# WHAT'S WITH THE BITING



## dame508 (Sep 20, 2008)

OK Viper is almost 7 weeks and hi is biting everything what to do and how. I got him a chew toy but it still happens and VIPERS TEETH HURT shoes, toes, rugs, blankets. How long does it last................HELP


----------



## BlackGSD (Jan 4, 2005)

> Originally Posted By: dame508OK Viper is almost 7 weeks and hi is biting everything what to do and how. I got him a chew toy but it still happens and VIPERS TEETH HURT shoes, toes, rugs, blankets. How long does it last................HELP


Welcome to the world of the German SHREDDER puppy! It only lasts for the first several MONTHS, or their whiole life, depending on the individual.


----------



## GSDTrain (Apr 21, 2008)

play biting is a tipical puppy behavior, the have razor sharp puppy teeth and they are learning how to use them. it also might have to do with the fact that he was taken away from his mom and littermates to early.


----------



## dame508 (Sep 20, 2008)

SUPPLIED DATA:

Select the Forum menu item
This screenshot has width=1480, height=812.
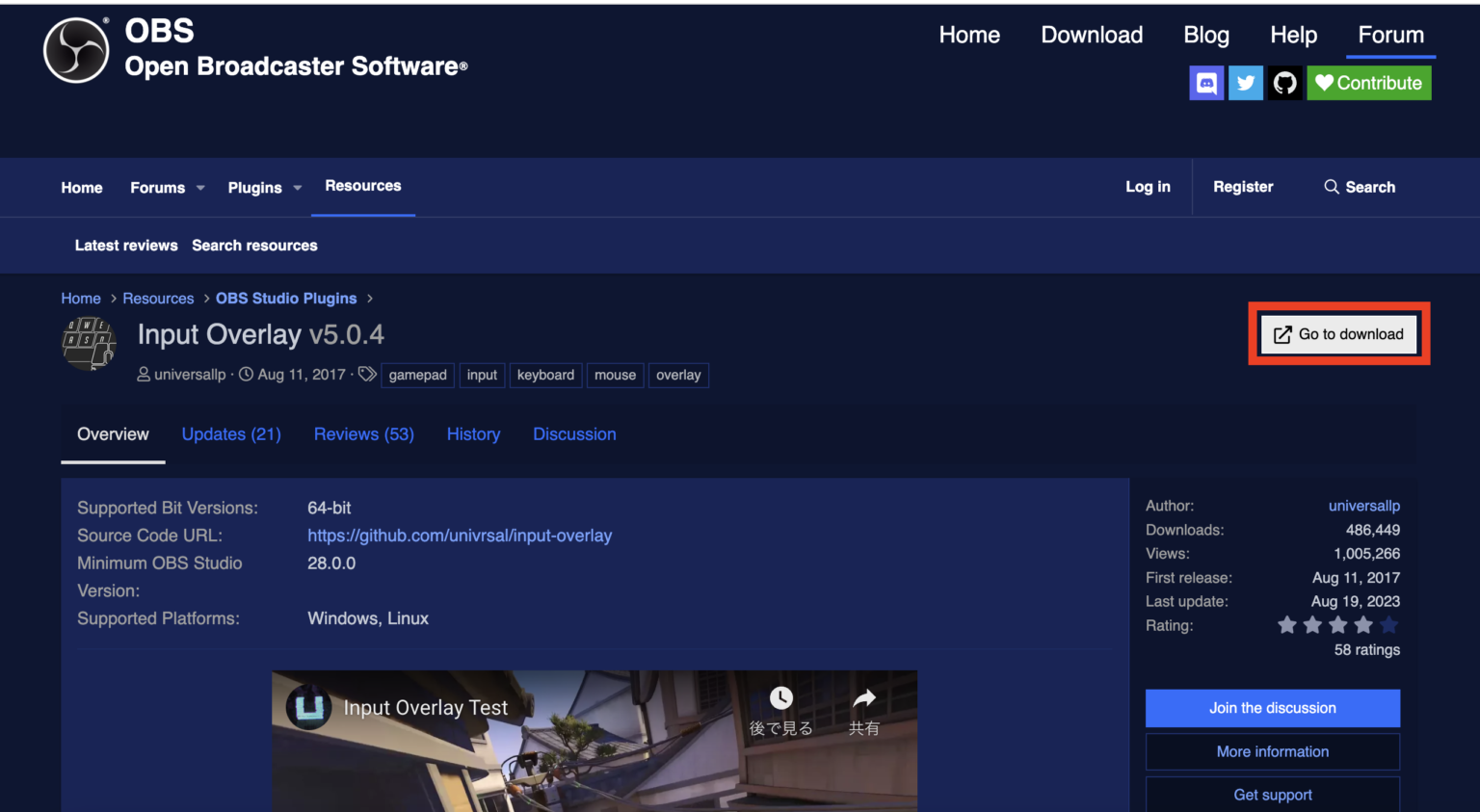1390,35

TASKS AND EXERCISES:
1. In the forum thread about puppy biting, list the things that the first post says Viper's teeth hurt.
2. Write the next part of the forum thread about puppy biting, beginning with the post that dame508 adds at the end.

RESPONSES PER TASK:
1. shoes, toes, rugs, blankets

2.
are you serious... and I thought I was lucky..he barely cries and sleeps all night no crying drama but the biting is insane


----------



## dame508 (Sep 20, 2008)

well what can I do to train him or lesson the biting or atleast so he doesn't hurt you


----------



## MaggieRoseLee (Aug 17, 2001)

> Quote:OK Viper is almost 7 weeks and hi is biting everything what to do and how. I got him a chew toy but it still happens and VIPERS TEETH HURT shoes, toes, rugs, blankets. How long does it last................HELP


Though it may seem like biting.

And it may hurt like biting.

And involve teeth like biting.

We have to remember we have a puppy/dog. And, to them, it's not biting. To a puppy, it's a wonderful invitation to PLAY!!!!!! 

I know you had to get your puppy early, but one of the other many advantages to keeping a puppy longer with it's littermates and mom is they learn a bit of bite inhibition from them. Cause when they try to play with mom and bite too hard, she deals with it and teaches. And when they try to play with their littermates and bite too hard, they help teach bite inhibition.

That said....................... for some reason GSD puppies tend to do this 'invitation to play' thing in a very painful way for humans more than other breeds and many of us have to deal with it. 

The only way is to teach a NEW way to play. Cause we want the interaction. We want the attention from them. And we want to be a fun playmate. But it can't involve the teeth. ouch ouch ouch.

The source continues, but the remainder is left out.